### Work instruction:
Transcribe the listing below exactly, from its first line through the line with "Task: Click the blue". Omit the pictures.

START Data supplied

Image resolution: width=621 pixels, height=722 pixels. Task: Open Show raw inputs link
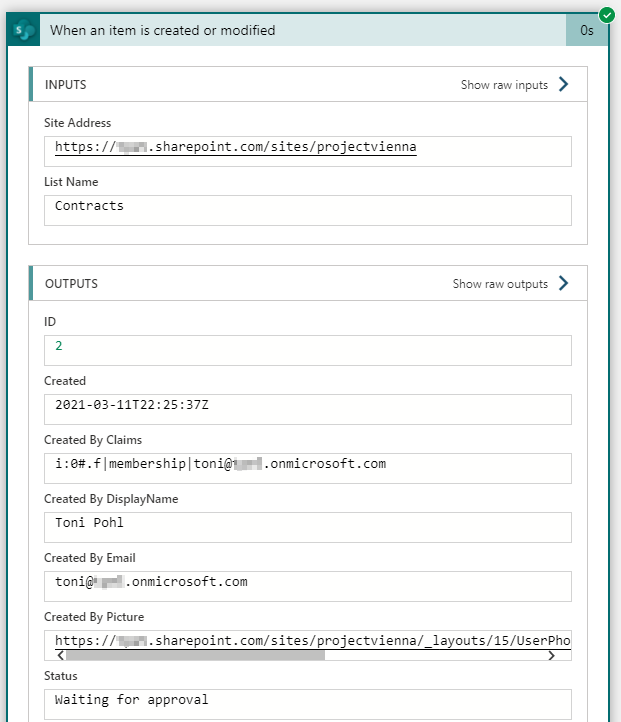[504, 85]
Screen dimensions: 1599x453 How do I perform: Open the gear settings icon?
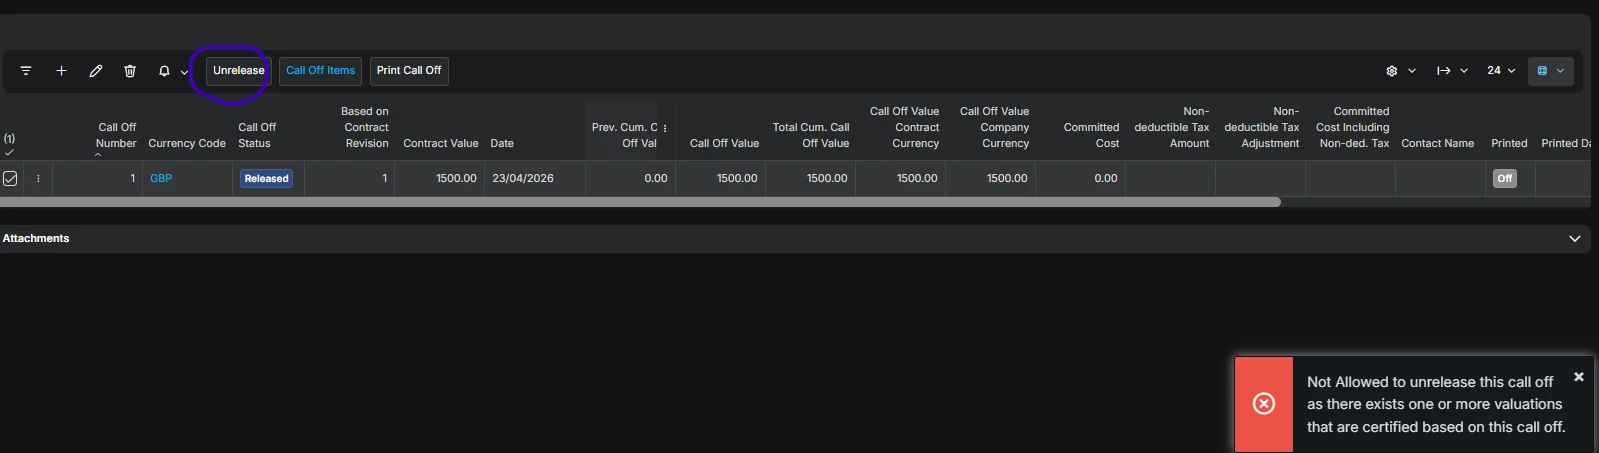[1391, 71]
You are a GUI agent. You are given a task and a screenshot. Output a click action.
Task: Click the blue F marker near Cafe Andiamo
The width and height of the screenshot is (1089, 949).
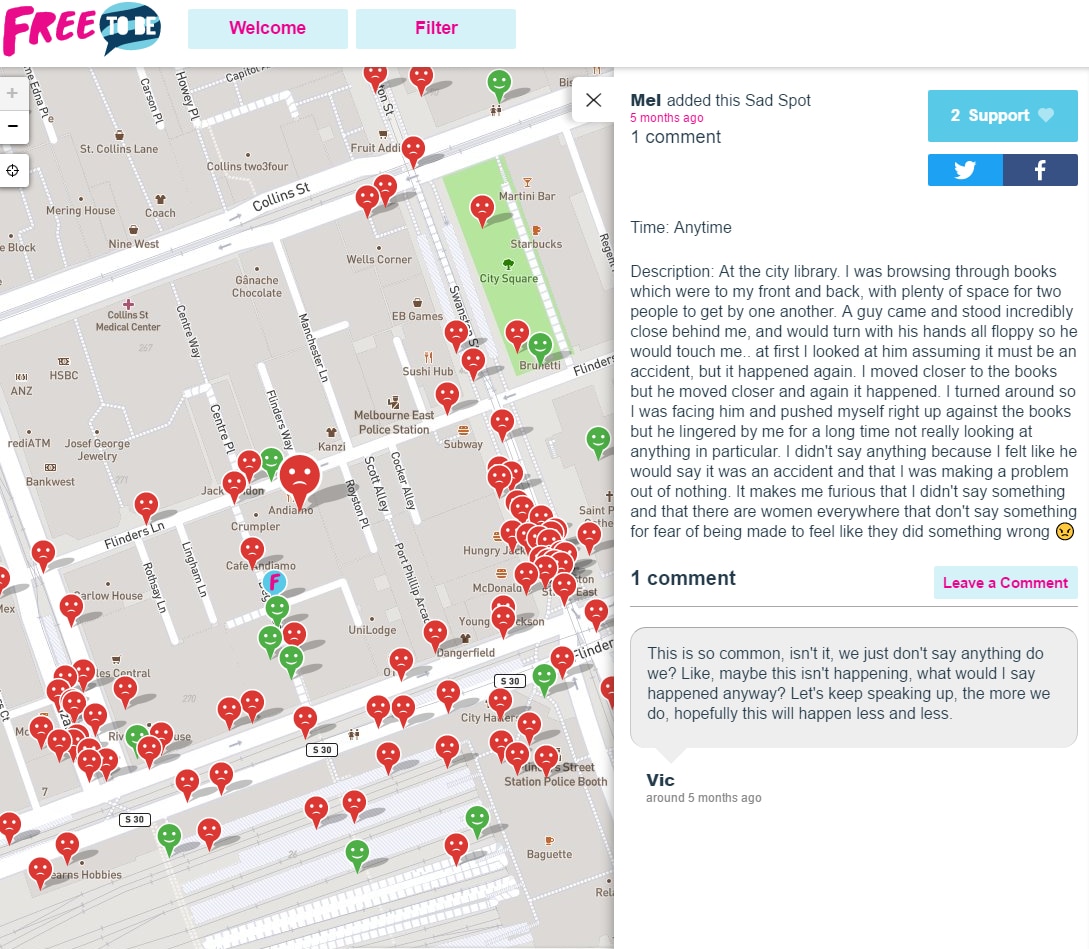(273, 581)
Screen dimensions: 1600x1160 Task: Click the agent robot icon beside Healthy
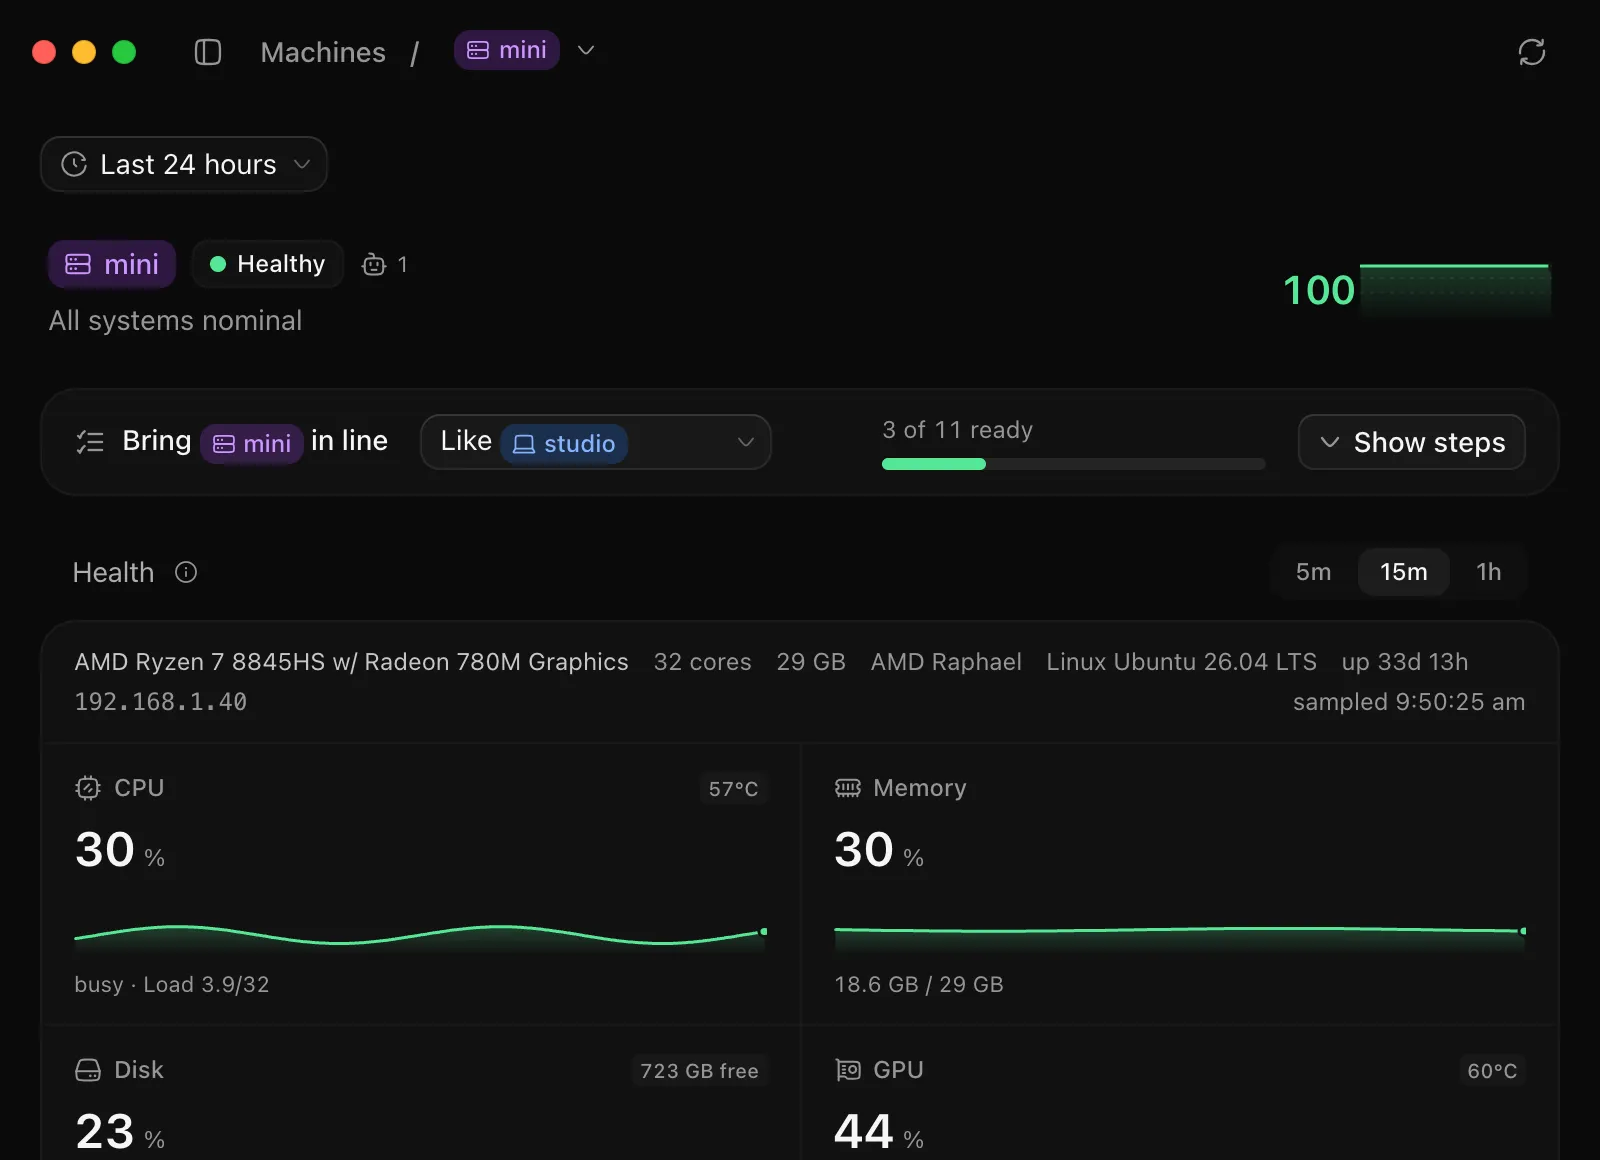pos(374,264)
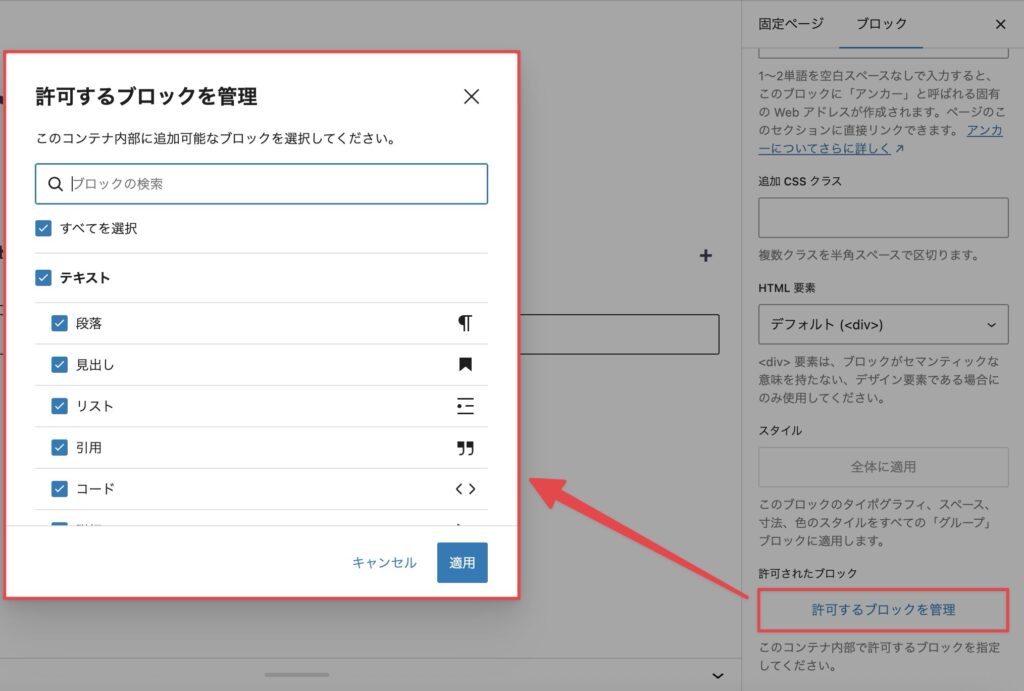Click the heading (見出し) bookmark icon
Image resolution: width=1024 pixels, height=691 pixels.
465,365
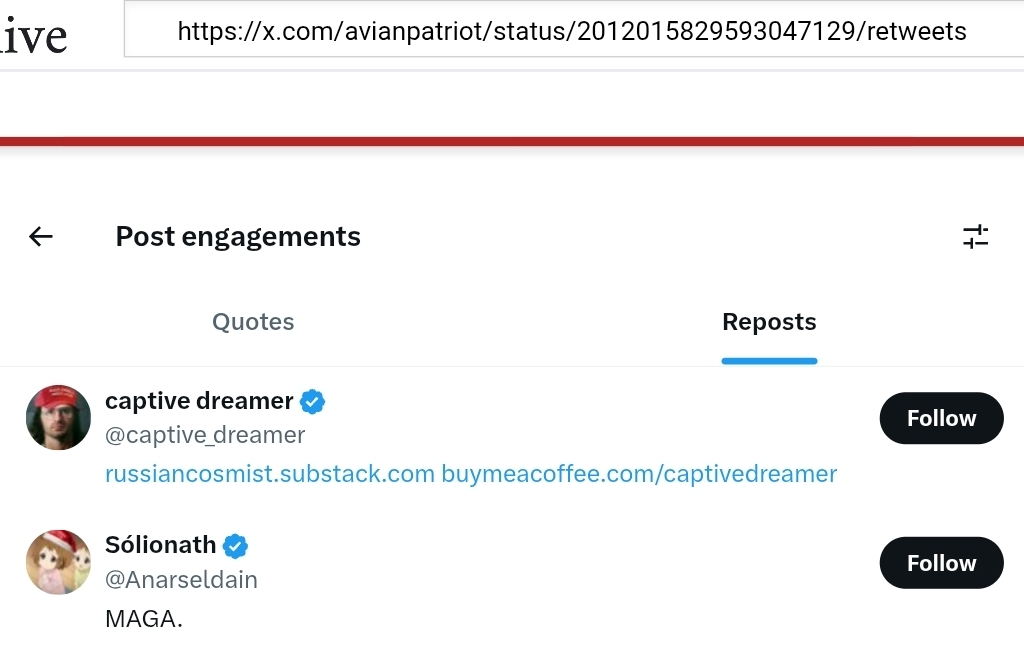Focus the URL input field

click(x=574, y=29)
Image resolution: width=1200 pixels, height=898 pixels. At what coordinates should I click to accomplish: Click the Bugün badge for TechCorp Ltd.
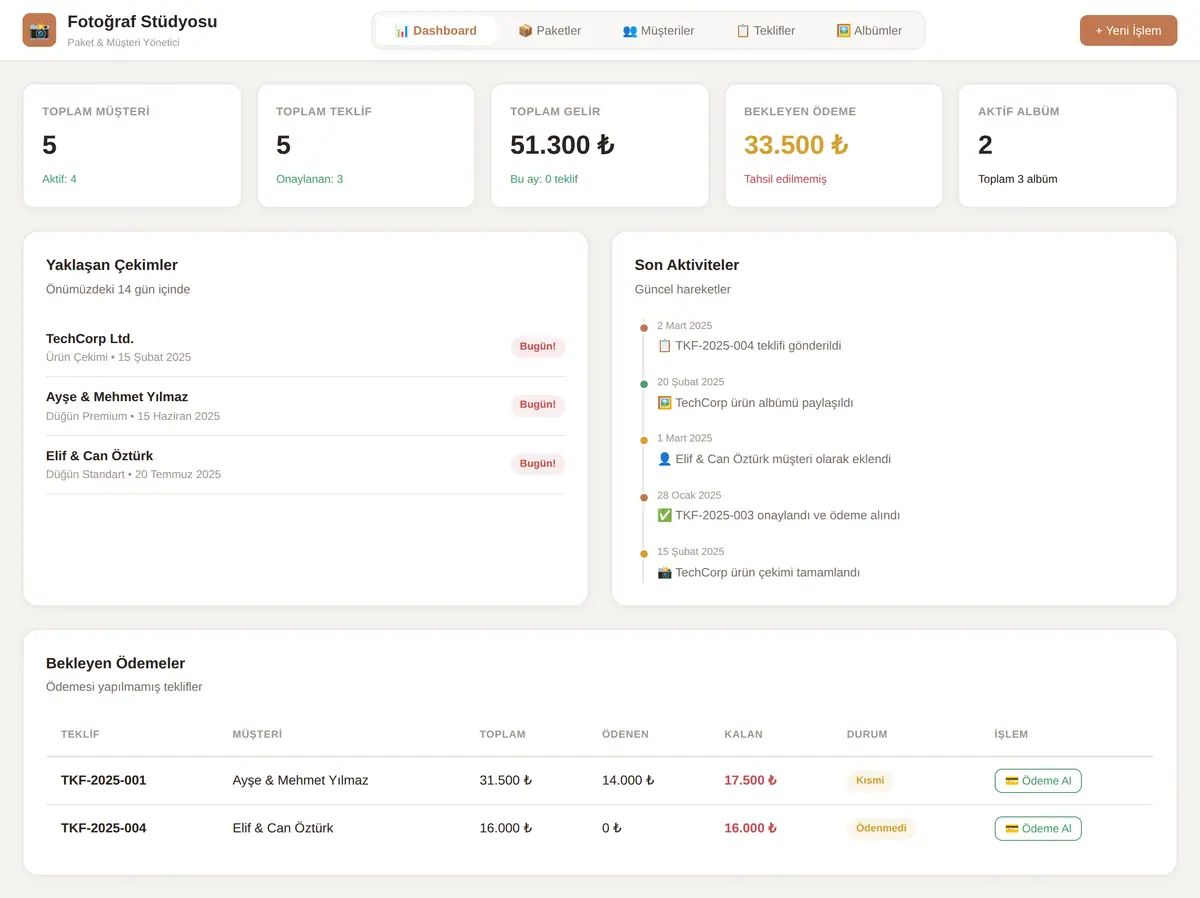coord(538,347)
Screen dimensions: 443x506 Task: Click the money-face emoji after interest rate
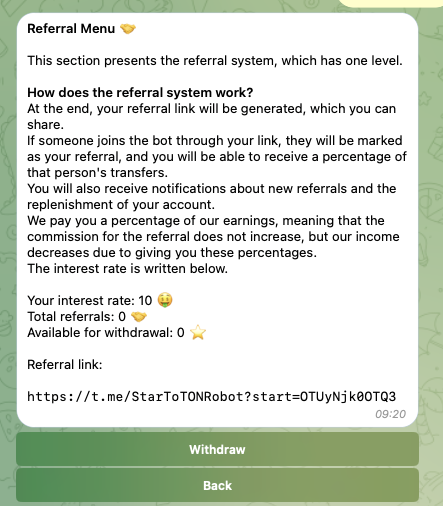[165, 300]
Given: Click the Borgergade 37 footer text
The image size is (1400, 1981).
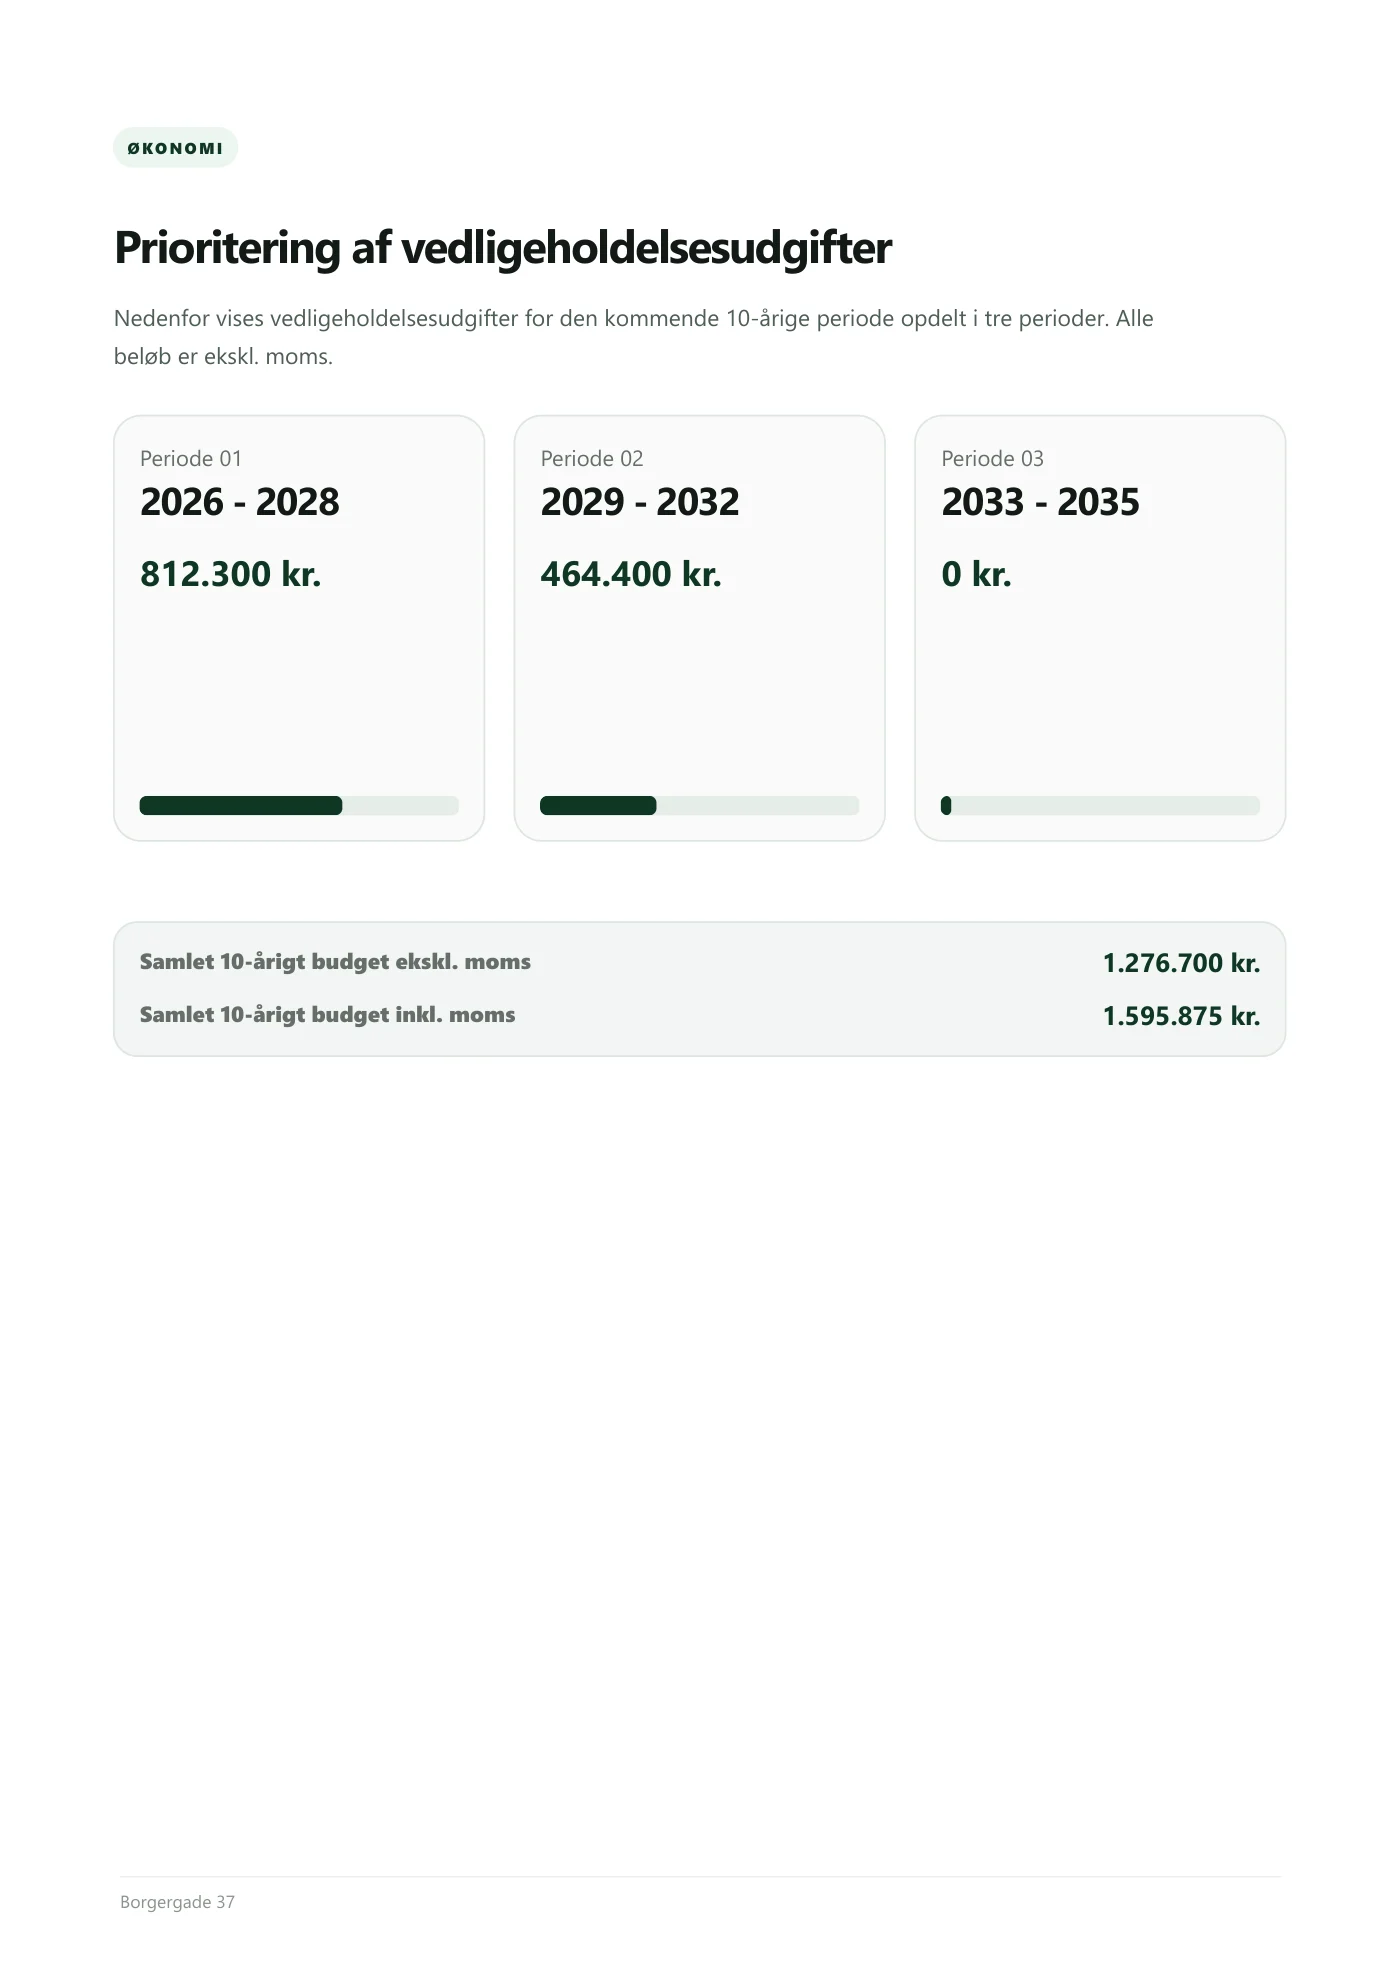Looking at the screenshot, I should tap(177, 1902).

END Data supplied

### Response to this task:
Image resolution: width=621 pixels, height=722 pixels. Task: Open Show raw inputs link
[504, 85]
Screen dimensions: 1599x453 How do I perform: Open the gear settings icon?
[1391, 71]
You are a GUI agent. You are given a task and a screenshot. Output a click action.
Task: Click the blue F marker near Cafe Andiamo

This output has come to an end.